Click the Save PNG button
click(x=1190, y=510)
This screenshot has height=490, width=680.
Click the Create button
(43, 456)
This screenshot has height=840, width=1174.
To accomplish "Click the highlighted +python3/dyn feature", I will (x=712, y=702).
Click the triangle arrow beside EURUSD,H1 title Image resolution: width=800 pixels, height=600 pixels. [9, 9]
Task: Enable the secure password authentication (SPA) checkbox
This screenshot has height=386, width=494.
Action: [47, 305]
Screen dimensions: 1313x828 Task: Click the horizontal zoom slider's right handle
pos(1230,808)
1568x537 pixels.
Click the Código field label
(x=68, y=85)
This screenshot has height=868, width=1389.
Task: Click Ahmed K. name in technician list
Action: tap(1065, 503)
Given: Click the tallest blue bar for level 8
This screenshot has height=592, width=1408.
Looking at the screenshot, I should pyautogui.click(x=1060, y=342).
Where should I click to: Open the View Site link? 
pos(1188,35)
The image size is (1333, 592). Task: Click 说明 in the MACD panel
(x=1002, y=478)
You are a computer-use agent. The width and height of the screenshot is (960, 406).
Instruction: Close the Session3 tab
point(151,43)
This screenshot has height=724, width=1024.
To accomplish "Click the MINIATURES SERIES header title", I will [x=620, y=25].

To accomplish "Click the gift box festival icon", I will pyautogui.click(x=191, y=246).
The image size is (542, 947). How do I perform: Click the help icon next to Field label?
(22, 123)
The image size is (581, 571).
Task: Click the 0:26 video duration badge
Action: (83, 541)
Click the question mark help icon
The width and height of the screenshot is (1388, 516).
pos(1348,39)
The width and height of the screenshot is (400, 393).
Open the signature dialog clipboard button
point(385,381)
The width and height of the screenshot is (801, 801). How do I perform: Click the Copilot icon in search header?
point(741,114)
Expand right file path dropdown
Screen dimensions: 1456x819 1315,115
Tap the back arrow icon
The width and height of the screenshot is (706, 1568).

════

Show all lines from the data above in which the word "pixels" appears.

**Written response:**
Click the triangle arrow beside EURUSD,H1 title Image resolution: width=800 pixels, height=600 pixels. [9, 9]
1568x537 pixels.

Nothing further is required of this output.